Она благодарно сжала мои пальцы. И почти сразу обмякла. Пять минут разговора и бодрствования вытянули из неё всё. Веки её опустились, пальцы в моей руке расслабились, и она снова уплыла в сон, на этот раз спокойный, без тревоги.

Я сидел и держал её спящую руку, и горькая правда укладывалась во мне тяжело. Я выдрал её у Радулова. Я разорвал поводок, выгнал чужую волю, вернул ей её собственный разум. Я вернул ей свободу. А саму её, ту, прежнюю Анну, предстояло теперь собирать по осколкам. Годами. Если вообще соберется.

В ординаторскую я вышел когда уже совсем рассвело. Там было людно. Моя гвардия отходила от ночи единственным проверенным способом, вливая в себя крепкий чёрный кофе кружку за кружкой и переругиваясь вполголоса.

Тарасов сидел развалившись, с заклеенной бровью и багровым кровоподтёком на скуле, на лице его, помятом и небритом, стояло почти блаженное выражение.
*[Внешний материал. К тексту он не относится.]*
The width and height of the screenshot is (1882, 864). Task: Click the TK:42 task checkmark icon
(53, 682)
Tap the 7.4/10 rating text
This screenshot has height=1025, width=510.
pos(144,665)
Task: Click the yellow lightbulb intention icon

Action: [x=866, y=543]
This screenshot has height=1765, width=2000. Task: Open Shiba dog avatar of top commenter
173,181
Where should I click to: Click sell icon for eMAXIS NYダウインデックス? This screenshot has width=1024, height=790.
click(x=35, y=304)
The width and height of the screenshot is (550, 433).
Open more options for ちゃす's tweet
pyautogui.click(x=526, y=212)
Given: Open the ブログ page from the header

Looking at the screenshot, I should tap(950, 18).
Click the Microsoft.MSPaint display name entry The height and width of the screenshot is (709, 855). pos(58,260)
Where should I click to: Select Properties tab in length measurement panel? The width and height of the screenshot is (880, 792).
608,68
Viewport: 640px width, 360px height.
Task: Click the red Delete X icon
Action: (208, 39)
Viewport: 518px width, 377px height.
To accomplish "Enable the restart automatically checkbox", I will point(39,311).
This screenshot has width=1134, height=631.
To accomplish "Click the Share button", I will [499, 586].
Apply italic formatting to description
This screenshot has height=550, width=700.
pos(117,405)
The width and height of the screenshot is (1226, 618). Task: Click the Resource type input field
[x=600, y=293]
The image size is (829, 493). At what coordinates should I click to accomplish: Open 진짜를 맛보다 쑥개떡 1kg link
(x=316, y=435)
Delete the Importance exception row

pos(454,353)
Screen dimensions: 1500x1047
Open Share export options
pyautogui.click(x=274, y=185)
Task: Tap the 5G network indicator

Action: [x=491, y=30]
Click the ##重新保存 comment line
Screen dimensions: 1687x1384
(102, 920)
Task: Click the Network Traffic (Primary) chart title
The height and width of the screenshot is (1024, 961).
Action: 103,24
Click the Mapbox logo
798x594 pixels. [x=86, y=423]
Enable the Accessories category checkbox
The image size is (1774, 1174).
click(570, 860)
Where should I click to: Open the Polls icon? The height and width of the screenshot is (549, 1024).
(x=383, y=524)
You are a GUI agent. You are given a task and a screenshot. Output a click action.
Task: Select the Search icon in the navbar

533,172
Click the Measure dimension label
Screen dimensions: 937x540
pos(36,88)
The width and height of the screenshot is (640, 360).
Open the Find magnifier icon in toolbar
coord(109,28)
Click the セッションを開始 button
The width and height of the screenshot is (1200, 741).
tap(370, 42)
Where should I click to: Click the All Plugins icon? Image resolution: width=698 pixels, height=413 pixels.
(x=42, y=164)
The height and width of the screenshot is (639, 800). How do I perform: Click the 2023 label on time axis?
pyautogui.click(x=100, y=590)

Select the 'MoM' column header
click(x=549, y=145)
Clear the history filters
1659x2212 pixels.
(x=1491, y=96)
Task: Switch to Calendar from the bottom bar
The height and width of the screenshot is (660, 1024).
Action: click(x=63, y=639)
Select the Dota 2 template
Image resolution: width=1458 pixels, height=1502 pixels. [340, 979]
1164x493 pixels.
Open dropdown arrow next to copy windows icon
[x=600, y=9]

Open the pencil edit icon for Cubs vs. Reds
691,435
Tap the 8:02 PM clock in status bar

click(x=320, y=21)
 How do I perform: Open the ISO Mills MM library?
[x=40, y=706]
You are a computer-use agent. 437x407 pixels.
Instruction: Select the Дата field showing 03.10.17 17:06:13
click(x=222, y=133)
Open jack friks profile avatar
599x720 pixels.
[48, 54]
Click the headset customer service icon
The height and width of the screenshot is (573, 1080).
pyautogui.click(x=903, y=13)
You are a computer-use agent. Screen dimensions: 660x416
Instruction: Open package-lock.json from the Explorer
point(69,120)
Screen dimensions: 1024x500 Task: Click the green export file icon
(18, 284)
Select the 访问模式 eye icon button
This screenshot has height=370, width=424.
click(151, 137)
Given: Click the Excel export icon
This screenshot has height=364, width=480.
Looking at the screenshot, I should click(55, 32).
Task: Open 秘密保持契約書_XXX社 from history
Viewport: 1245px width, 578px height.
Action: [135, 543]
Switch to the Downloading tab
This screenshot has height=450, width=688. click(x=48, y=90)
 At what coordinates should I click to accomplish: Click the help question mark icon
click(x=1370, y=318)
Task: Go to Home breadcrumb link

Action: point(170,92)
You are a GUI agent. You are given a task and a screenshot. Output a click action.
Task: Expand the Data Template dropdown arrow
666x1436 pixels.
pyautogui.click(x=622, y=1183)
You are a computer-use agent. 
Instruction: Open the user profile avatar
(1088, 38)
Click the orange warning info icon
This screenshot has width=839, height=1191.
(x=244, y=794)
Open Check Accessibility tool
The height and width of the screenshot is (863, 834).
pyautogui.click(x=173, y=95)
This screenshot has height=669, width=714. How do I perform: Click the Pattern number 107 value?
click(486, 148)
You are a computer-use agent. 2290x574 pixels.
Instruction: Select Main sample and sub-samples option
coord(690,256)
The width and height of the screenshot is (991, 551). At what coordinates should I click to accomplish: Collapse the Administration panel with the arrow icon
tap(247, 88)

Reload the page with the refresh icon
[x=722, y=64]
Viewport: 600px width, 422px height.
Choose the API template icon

— Нет, ты пойми, — говорил он Семёну, потирая поясницу, — меня об ту стену так приложило, что я уж думал, всё, отъездился. А наутро встаю, и что ты думаешь? Спина не болит. Совсем. Радикулит мой, который меня третий год гнул, как корова языком слизала. — Он осторожно повёл плечами, проверяя, и довольно крякнул. — Полночи на полу провалялся под капельницей, заработал сотрясение, зато радикулит вылечил. Дешевле любого санатория. Будете знать, как меня по стенам швырять.

— Сиди уж, санаторий, — фыркнула Зиновьева. Сама она была с аккуратно заклеенным лбом, рассечённым ночью осколком, но держалась собранно, как ни в чём не бывало. Она подошла, бесцеремонно повернула Тарасову голову к свету, осмотрела его бровь, осталась недовольна и принялась переклеивать пластырь заново, твёрдой рукой, не слушая его ворчания. — Не дёргайся. Сотрясение у него. Гордость. Сиди тихо, герой.